_Task to complete_: Gather every line below that contains the word "width", and copy each one out in full. Upper and lower case count.

_Given entries_:
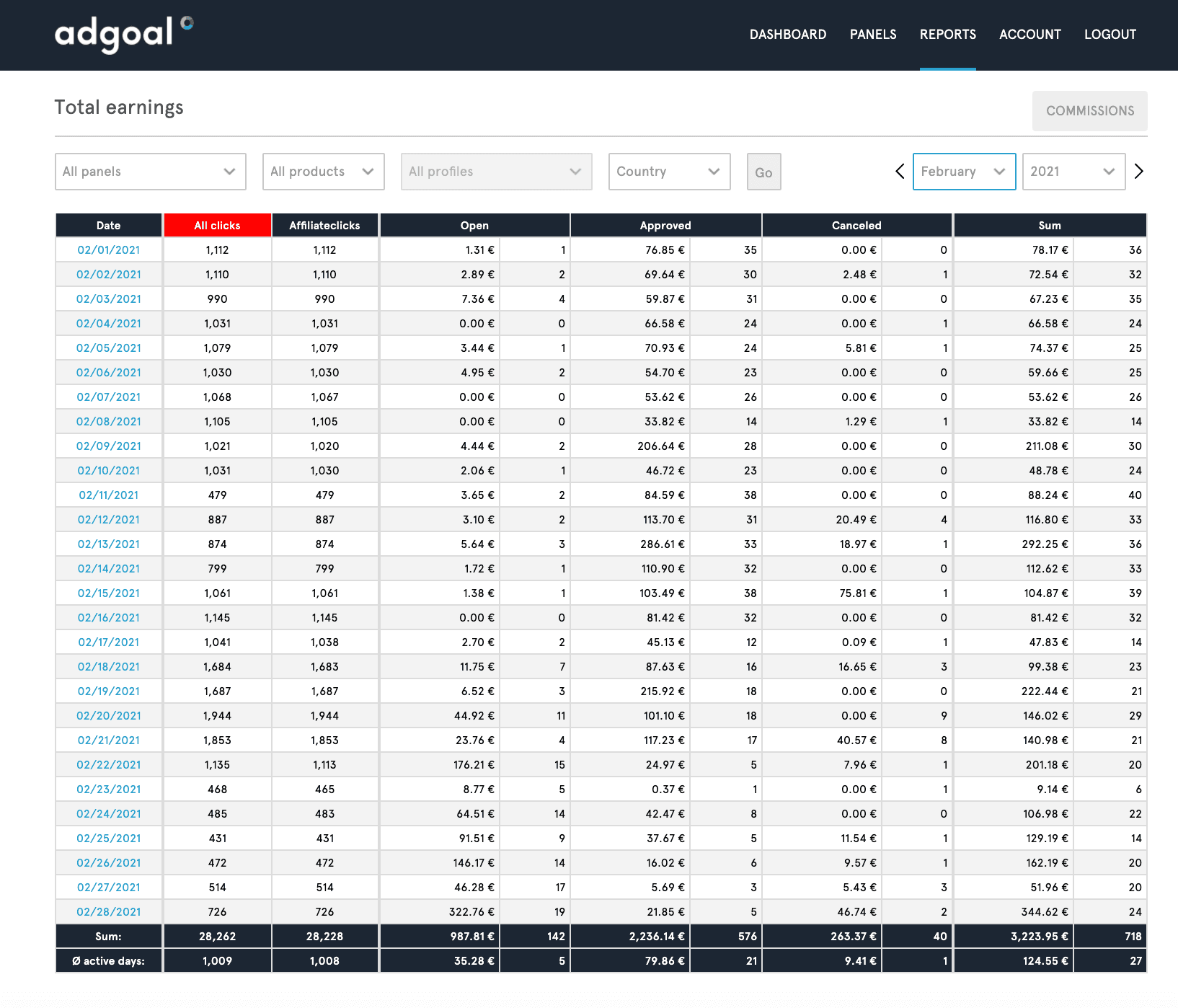1178x1008 pixels.
Task: Click the adgoal logo
Action: click(x=124, y=35)
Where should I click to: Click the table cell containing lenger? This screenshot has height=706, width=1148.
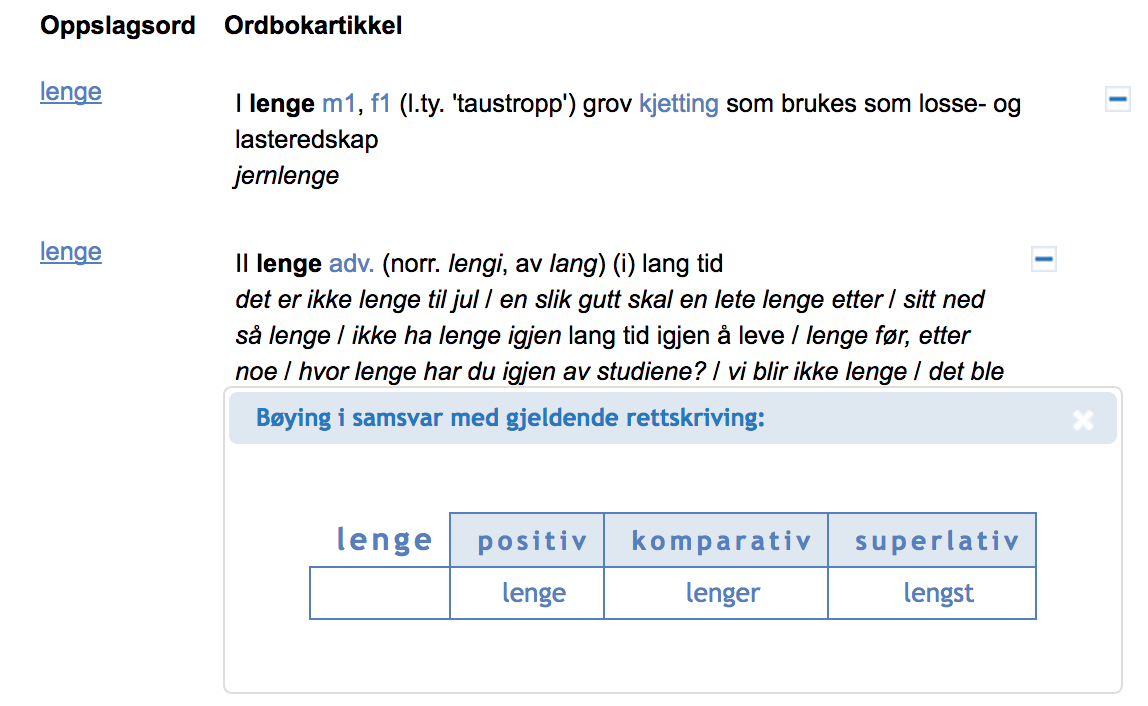716,593
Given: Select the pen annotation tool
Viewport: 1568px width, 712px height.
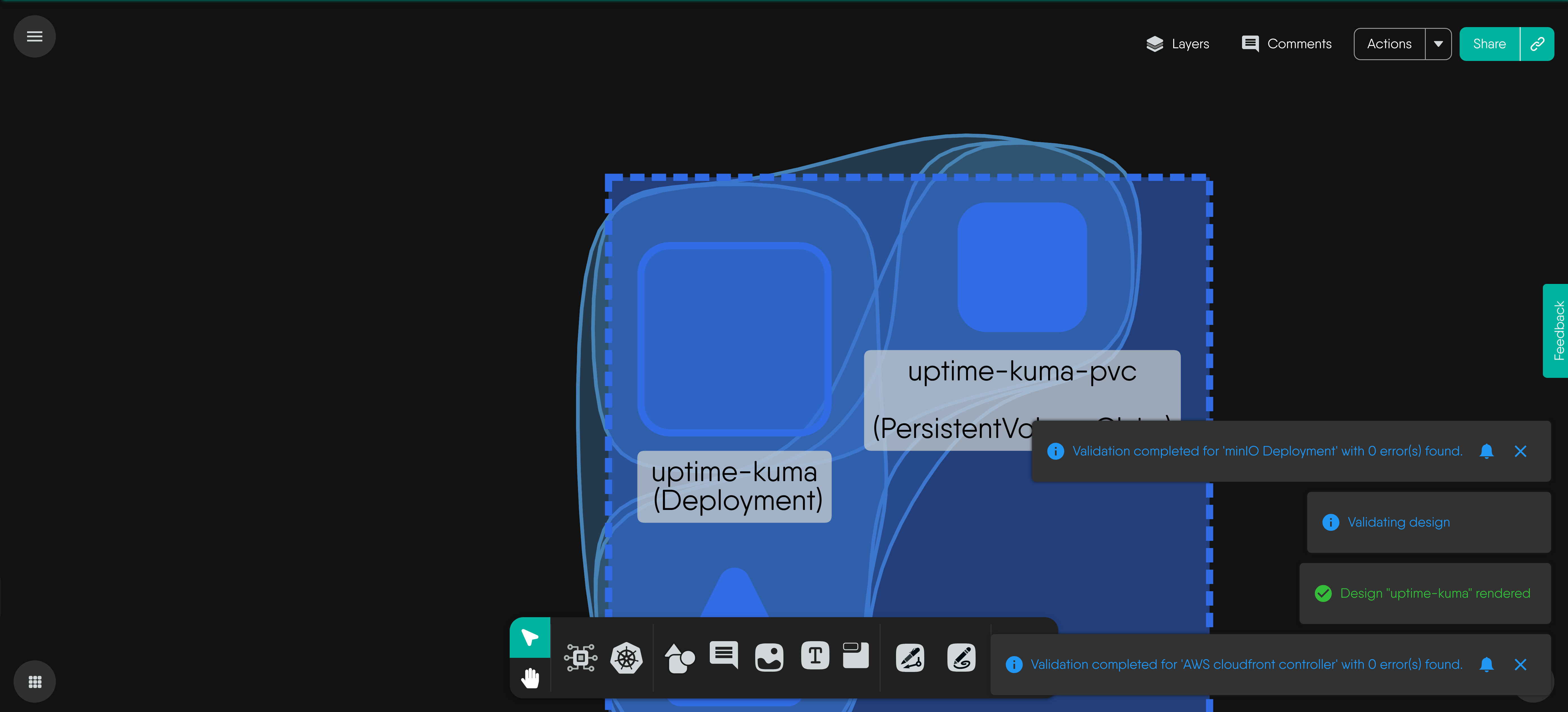Looking at the screenshot, I should click(910, 657).
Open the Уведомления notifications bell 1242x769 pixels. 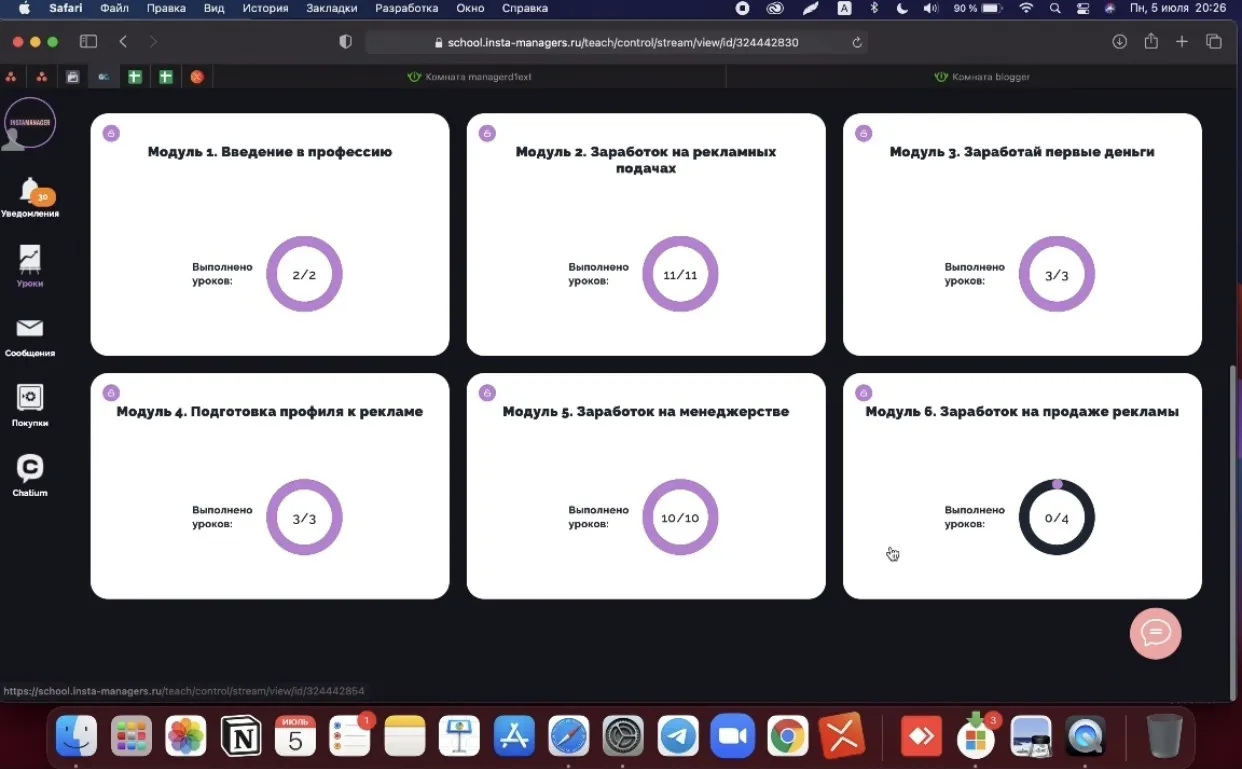point(31,191)
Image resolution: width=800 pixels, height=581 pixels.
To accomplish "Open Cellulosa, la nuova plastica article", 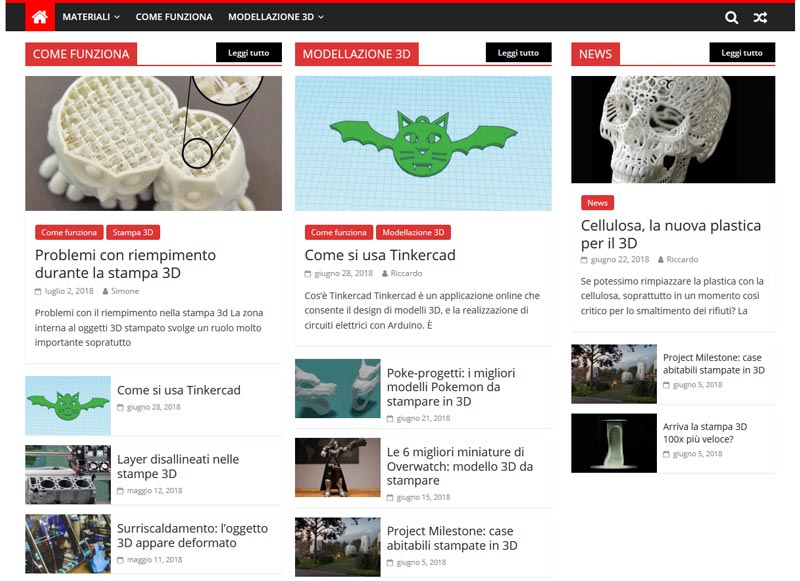I will pos(670,234).
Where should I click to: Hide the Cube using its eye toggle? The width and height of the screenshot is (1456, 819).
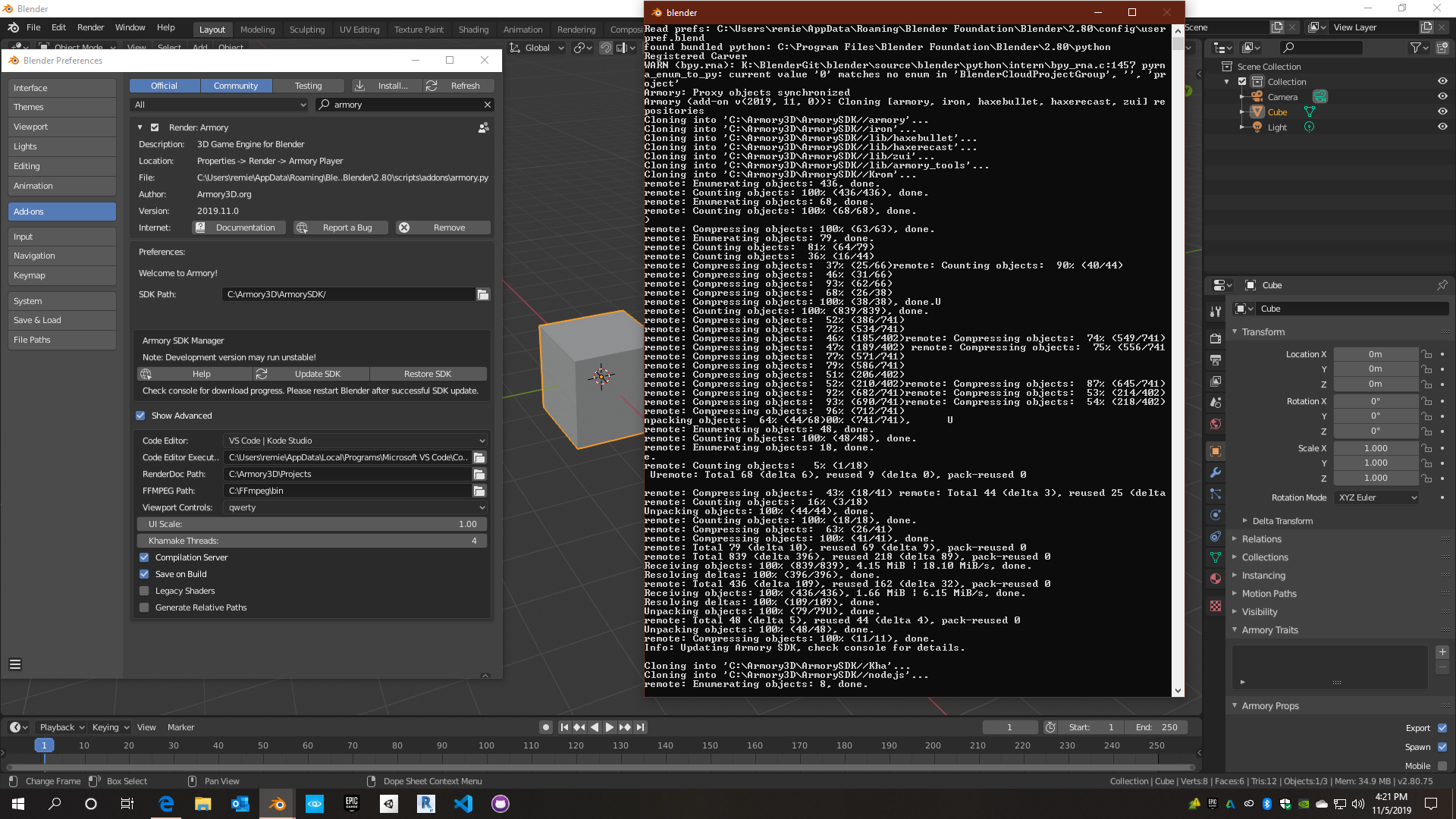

_Answer to the problem_:
Where should I click to: Click the table cell containing lenger? This screenshot has height=706, width=1148.
Viewport: 1568px width, 712px height.
Image resolution: width=800 pixels, height=581 pixels.
Where should I click to: Hide the Cube using its eye toggle? The width and height of the screenshot is (1456, 819).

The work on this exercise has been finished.